**Problem statement**: Given the entries that follow, write out exactly the lines starting at the one containing "Select the response" and ending at the one containing "You are a computer-use agent. This", both ends included, and only those.

*** Task material ***

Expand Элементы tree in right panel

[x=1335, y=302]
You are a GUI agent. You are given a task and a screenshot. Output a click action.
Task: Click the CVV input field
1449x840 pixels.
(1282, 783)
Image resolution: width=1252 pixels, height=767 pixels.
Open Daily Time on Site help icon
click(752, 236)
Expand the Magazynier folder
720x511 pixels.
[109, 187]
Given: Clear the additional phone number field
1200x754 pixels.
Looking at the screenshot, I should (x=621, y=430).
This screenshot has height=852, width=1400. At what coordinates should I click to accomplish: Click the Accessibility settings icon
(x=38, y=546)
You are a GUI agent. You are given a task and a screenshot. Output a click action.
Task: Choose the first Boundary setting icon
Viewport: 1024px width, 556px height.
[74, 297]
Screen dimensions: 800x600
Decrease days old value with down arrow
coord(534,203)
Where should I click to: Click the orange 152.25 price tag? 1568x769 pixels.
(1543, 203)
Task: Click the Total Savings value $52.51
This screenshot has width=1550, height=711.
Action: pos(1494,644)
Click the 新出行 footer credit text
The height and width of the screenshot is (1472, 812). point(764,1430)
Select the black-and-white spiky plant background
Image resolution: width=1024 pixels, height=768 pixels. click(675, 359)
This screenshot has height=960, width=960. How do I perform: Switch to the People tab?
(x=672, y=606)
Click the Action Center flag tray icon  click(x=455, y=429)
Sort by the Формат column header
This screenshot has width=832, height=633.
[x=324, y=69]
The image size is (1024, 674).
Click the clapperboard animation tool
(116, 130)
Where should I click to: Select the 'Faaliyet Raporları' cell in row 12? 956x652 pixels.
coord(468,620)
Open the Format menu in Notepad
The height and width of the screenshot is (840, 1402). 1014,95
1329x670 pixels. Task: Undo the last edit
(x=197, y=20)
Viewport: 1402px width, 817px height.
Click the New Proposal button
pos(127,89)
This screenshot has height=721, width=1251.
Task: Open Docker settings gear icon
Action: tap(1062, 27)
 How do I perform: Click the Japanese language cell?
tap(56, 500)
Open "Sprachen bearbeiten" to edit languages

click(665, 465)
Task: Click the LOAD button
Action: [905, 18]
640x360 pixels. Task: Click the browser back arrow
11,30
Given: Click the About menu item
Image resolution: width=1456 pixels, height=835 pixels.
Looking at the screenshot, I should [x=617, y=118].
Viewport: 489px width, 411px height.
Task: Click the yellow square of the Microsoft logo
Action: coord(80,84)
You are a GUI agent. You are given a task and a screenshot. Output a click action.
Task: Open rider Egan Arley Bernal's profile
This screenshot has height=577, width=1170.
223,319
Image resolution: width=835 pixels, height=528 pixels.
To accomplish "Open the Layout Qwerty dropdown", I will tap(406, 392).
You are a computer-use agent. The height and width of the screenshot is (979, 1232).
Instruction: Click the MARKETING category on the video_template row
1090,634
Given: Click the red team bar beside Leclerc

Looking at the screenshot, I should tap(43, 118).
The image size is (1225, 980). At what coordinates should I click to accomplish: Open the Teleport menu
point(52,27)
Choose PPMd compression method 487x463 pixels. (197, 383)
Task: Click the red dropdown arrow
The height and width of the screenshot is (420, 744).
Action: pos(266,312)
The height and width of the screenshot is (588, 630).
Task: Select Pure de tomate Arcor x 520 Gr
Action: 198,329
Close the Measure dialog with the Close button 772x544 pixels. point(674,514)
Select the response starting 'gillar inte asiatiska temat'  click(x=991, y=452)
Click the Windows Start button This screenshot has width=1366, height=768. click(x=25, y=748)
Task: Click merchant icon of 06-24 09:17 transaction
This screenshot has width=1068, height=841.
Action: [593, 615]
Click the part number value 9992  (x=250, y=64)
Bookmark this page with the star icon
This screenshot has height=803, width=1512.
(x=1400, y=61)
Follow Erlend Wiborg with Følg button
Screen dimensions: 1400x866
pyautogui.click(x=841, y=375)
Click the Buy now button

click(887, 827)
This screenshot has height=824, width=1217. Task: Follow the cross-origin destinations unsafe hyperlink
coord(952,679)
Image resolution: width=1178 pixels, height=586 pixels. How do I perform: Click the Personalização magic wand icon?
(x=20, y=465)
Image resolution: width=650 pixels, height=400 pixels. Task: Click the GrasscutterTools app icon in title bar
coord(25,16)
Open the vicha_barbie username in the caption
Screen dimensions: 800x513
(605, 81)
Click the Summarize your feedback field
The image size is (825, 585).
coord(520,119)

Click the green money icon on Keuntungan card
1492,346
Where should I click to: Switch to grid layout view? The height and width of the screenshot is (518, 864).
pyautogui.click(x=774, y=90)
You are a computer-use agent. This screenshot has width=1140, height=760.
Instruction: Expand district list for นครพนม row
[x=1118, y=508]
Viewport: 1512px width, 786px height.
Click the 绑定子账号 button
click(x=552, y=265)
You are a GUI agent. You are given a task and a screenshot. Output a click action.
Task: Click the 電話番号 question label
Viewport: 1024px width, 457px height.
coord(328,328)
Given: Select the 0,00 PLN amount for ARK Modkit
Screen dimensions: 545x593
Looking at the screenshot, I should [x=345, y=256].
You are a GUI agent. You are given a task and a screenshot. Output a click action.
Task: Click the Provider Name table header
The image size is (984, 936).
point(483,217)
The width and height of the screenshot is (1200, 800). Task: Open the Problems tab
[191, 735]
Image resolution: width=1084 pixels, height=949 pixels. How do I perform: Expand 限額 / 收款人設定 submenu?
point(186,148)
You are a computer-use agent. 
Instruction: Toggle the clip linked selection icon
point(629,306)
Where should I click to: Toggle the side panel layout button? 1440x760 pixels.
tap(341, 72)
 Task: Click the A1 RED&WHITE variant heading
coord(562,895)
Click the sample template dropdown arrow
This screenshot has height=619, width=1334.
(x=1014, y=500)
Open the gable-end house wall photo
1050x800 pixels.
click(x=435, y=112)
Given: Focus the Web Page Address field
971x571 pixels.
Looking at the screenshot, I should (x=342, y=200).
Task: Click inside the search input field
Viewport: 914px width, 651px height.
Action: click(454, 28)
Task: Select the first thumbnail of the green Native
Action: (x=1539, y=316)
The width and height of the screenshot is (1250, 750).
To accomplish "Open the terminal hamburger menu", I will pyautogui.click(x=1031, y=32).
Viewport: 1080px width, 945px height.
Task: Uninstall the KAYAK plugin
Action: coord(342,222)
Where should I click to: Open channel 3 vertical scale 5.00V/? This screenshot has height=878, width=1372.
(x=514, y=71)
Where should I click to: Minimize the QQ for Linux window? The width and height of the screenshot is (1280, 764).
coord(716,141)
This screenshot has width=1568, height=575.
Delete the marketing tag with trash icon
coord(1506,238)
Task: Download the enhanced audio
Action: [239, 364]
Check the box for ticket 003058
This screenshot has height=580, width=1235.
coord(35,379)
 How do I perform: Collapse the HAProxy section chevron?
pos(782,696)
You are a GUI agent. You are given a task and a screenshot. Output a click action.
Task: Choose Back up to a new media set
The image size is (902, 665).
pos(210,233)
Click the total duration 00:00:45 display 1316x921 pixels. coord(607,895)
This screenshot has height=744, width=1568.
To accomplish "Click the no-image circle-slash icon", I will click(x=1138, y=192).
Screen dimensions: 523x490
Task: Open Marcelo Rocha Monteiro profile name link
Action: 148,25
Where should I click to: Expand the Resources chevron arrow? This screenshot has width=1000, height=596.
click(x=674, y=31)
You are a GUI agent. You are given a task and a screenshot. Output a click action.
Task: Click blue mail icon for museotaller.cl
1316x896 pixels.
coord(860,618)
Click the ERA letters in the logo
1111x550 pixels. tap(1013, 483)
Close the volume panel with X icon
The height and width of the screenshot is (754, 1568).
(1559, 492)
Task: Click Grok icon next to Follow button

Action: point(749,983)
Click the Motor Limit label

*** End of Task material ***

**Answer box**:
Select the response starting 'gillar inte asiatiska temat'  click(x=991, y=452)
Click the Windows Start button This screenshot has width=1366, height=768. click(x=25, y=748)
Task: Click merchant icon of 06-24 09:17 transaction
This screenshot has width=1068, height=841.
Action: [593, 615]
Click the part number value 9992  (x=250, y=64)
Bookmark this page with the star icon
This screenshot has height=803, width=1512.
(x=1400, y=61)
Follow Erlend Wiborg with Følg button
Screen dimensions: 1400x866
pyautogui.click(x=841, y=375)
Click the Buy now button

click(887, 827)
This screenshot has height=824, width=1217. Task: Follow the cross-origin destinations unsafe hyperlink
coord(952,679)
Image resolution: width=1178 pixels, height=586 pixels. How do I perform: Click the Personalização magic wand icon?
(x=20, y=465)
Image resolution: width=650 pixels, height=400 pixels. Task: Click the GrasscutterTools app icon in title bar
coord(25,16)
Open the vicha_barbie username in the caption
Screen dimensions: 800x513
(605, 81)
Click the Summarize your feedback field
The image size is (825, 585).
coord(520,119)

Click the green money icon on Keuntungan card
1492,346
Where should I click to: Switch to grid layout view? The height and width of the screenshot is (518, 864).
pyautogui.click(x=774, y=90)
You are a computer-use agent. This screenshot has width=1140, height=760.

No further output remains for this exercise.